What to work on
Resume the text below about women and math scores in STEM, continuing after its last sentence.

Women Can’t Do the Math?

April 04, 2011

Each month this year, AAUW teams up with Nature Publishing Group, one of the world’s leading science publishers, in an online forum on women in science. The AAUW posts highlight findings from our 2010 research report, Why So Few? Women in Science, Technology, Engineering, and Mathematics, now in its third printing.

Some people suggest that women are underrepresented in certain science, technology, engineering, and math (STEM) fields because boys outnumber girls at the very high end of the math test score distribution. In other words, girls’ and women’s math skills hold them back from pursuing STEM careers.

This argument is not convincing to me for two reasons. First, girls have made large inroads into the ranks of children identified as “mathematically gifted” in the past 30 years, while women’s representation in mathematically demanding fields such as physics, computer science, and engineering has not kept pace.

And the second reason — even more compelling than the first, in my opinion — is that the science and engineering workforce is not populated primarily by the highest-scoring math students, male or female. Researcher Catherine Weinberger found that fewer than one-third of college-educated white men in the engineering, math, computer science, and physical science workforce scored higher than 650 on the math section of the SAT, and more than one-third scored below 550 — the math score of the average humanities major.

So even though a correlation exists between high school math test scores and later entry into STEM education and careers, very high math scores are not necessarily a prerequisite for success in STEM fields.

What do you think?

By:   |   April 04, 2011


  1. cheryl fillekes says:

    Weird. I got a 680, and thought it was low. It was, compared to my verbal of 740. You mean to tell me that all along those guys I worked with I thought were idiots…actually were? Who woulda thunk.

    Interestingly, after 4 years of engineering school, my math-vs-verbal scores flipped — my math score was higher than my verbal. So much for our uteri determining our cognitive abilities. What hogwash. It’s nothing more than exposure.

Supplied material

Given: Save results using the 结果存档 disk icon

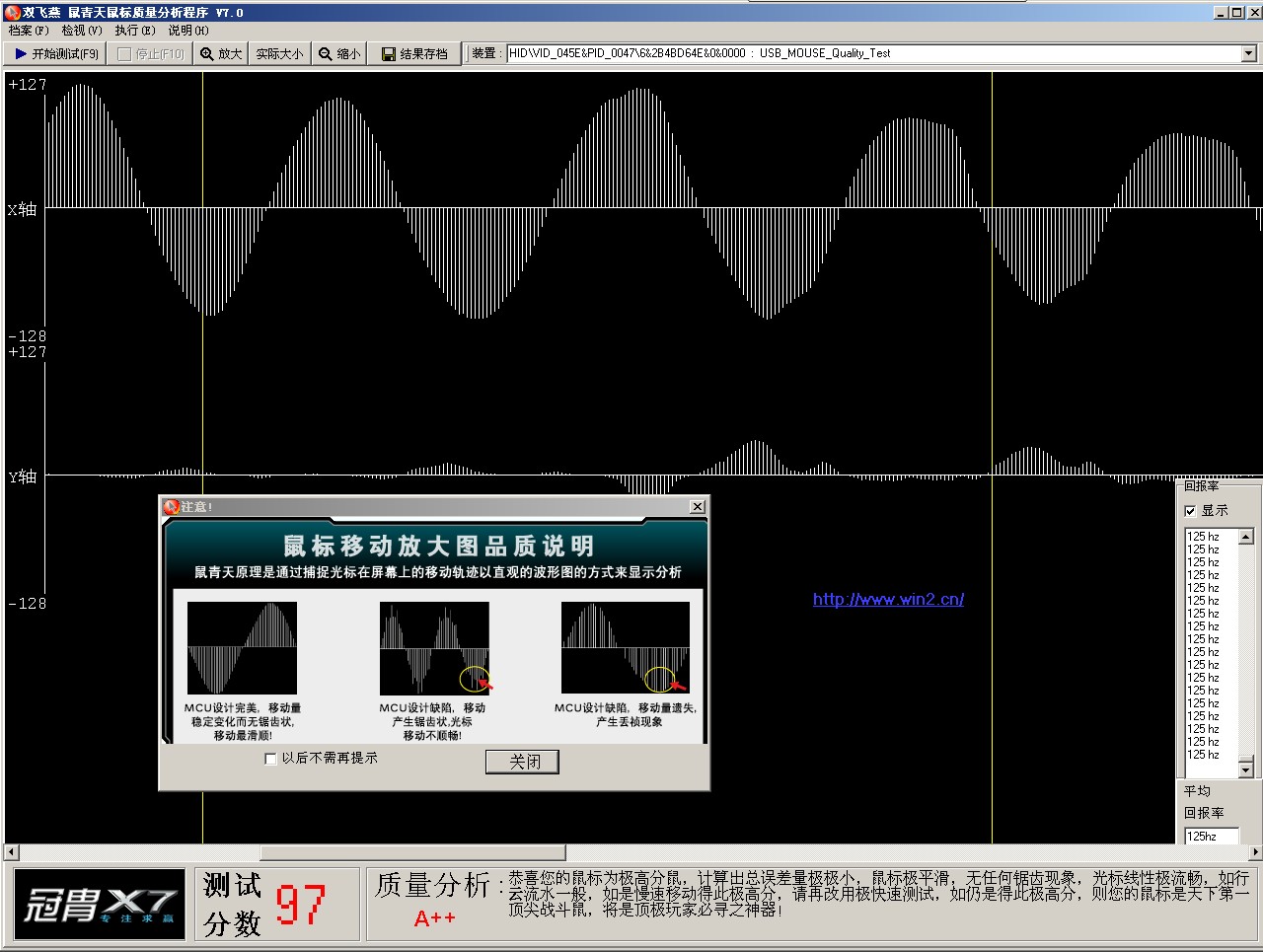Looking at the screenshot, I should click(x=414, y=54).
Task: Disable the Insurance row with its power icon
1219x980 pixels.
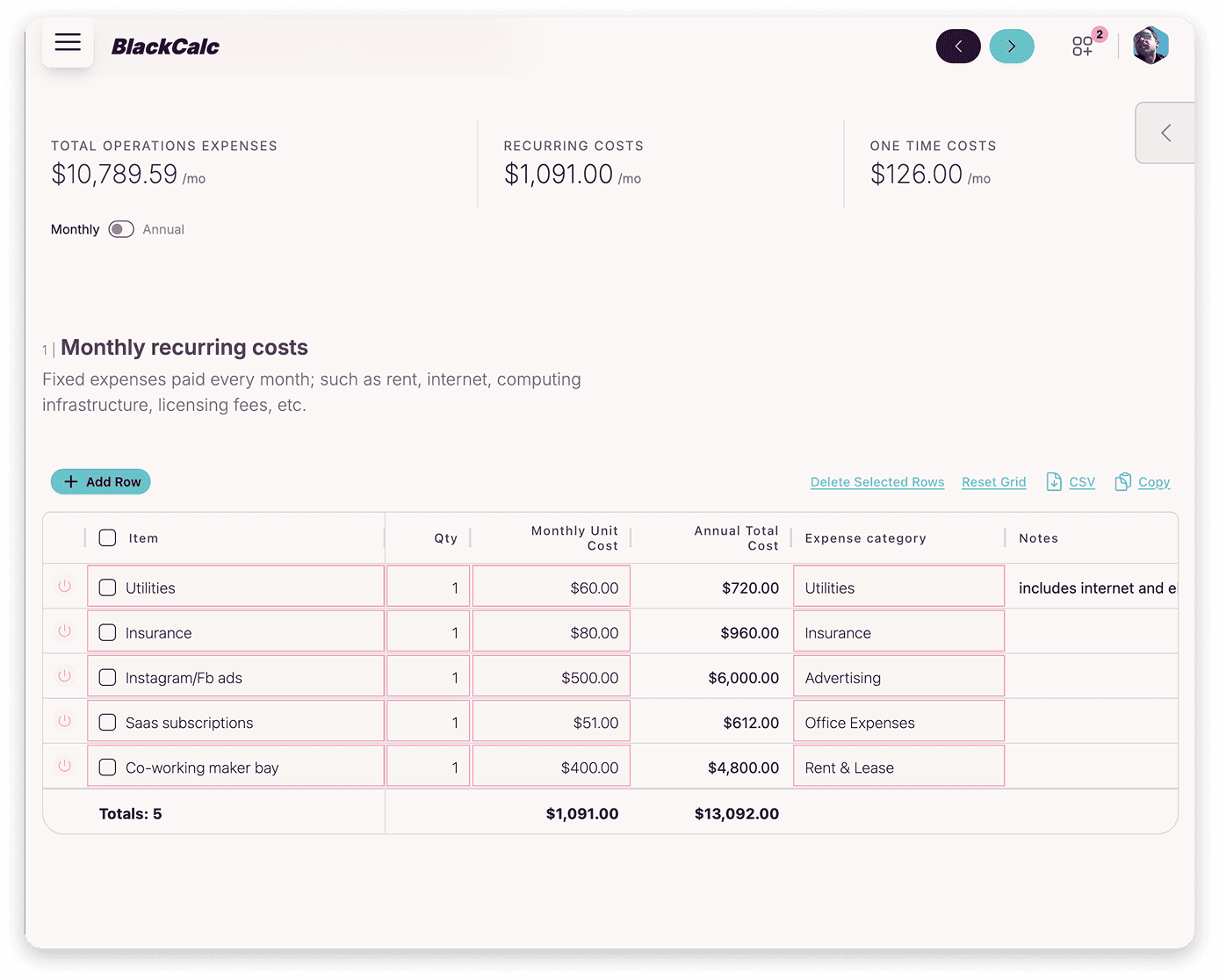Action: [64, 631]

The answer
    And that “spatial relations” nonsense never had much truck with me either — in their attempt to tell me I “couldn’t” take mechanical drawing in HS, they had me take a spatial relations test. I scored in the 99.99th percentile. I was the first girl to take mechanical drawing in Huntington High School — and the first to take ANY course in Industrial Arts.

    The reason women haven’t been going into engineering and the physical sciences is because it’s a highly-paid frat house, pure and simple. Discrimination. D-I-S-C-R-I-M-I-N-A-T-I-O-N. Discrimination.

  2. Whitney says:

    I was a mathematically gifted child and ready for Algebra in the 6th grade. My school would not let me take Algebra due to a scheduling conflict, I was required instead to take Home Economics. Why? It was a state mandate that children take home economics. Algebra was a privilege. I frequently wondered if I had been a boy, would they have chosen to enforce requirements for home economics over encouragement of a gifted mind for mathematics.

    When I was allowed to take Algebra in the 8th grade, there were three other girls in the class of 14. By the time we reached AP calculus the 4 girls were still in the class, but only two boys remained. We are now an actuary, an engineer, a high school math teacher, and a business woman.

    Perhaps more than test scores and biology, we chose careers in which we were genuinely interested and in which we felt like we could make a good living, and we could do this because we (eventually) were supported by our teachers, parents, and peers.